● **What the task asks**:
Copy out the full text of the Kris Garfitt interview word for word.
--- Extract to read Enclosed Below ---
Interview with Kris Garfitt
Award-winning trombonist Kris Garfitt is constantly busy with concerts, competitions and recitals. His sheer breadth of styles has led him to become a remarkable force in the business. He is currently a member of the German Radio Philharmonic Orchestra, where he performs a variety of orchestral music.
A graduate of the Guildhall School of Music, Kris is also a successful solo musician. He has performed with some of the top orchestras in Europe, as well as with some of the most popular accompanists.
Kris was the first prizewinner of the both 2018 International Tenor and Bass Trombone Competition in Budapest and the 2018 International Juozas Pakalnis Competition of Wind and Percussion Instruments in Vilinus.
I was able to catch up with Kris recently to talk all things trombone and more!
What drew you in to playing the trombone? How old were you when you picked it up?
--- End of Enclosed Extract to read ---
--- Source material Enclosed Below ---
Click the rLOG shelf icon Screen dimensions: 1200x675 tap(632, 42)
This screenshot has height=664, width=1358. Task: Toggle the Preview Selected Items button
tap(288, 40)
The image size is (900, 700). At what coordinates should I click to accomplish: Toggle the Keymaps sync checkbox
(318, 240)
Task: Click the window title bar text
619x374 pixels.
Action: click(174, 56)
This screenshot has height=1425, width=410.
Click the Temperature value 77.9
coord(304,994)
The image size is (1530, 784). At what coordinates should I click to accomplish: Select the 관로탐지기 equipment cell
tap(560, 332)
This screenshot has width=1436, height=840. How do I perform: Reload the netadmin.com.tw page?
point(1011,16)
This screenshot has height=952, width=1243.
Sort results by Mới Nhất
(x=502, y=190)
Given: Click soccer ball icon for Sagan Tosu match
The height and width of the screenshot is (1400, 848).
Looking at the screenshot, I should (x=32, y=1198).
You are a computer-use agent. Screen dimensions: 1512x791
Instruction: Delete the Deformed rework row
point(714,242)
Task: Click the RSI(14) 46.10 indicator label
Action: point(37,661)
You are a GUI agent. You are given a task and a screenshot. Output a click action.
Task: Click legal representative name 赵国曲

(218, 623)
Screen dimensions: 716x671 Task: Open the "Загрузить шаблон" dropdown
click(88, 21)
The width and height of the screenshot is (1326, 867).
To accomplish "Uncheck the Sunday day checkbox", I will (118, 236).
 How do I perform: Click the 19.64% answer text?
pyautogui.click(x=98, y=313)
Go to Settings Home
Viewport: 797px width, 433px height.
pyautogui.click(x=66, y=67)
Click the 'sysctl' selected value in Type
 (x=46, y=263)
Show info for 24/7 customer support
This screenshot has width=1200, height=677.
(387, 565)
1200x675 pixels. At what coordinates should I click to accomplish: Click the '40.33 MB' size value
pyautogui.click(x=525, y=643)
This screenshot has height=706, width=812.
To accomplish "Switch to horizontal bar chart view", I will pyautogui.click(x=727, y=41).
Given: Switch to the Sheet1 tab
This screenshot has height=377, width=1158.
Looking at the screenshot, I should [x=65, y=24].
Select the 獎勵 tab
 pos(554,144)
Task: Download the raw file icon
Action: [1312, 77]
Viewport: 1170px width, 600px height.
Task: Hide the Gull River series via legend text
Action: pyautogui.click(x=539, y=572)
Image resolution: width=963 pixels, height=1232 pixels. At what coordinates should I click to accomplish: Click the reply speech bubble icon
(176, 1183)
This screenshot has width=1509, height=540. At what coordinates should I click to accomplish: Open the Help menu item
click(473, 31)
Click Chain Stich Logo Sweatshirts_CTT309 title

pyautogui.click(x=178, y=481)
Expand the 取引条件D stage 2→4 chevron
--- End of Enclosed Source material ---
● **Output of the task**:
Interview with Kris Garfitt
Award-winning trombonist Kris Garfitt is constantly busy with concerts, competitions and recitals. His sheer breadth of styles has led him to become a remarkable force in the business. He is currently a member of the German Radio Philharmonic Orchestra, where he performs a variety of orchestral music.
A graduate of the Guildhall School of Music, Kris is also a successful solo musician. He has performed with some of the top orchestras in Europe, as well as with some of the most popular accompanists.
Kris was the first prizewinner of the both 2018 International Tenor and Bass Trombone Competition in Budapest and the 2018 International Juozas Pakalnis Competition of Wind and Percussion Instruments in Vilinus.
I was able to catch up with Kris recently to talk all things trombone and more!
What drew you in to playing the trombone? How old were you when you picked it up?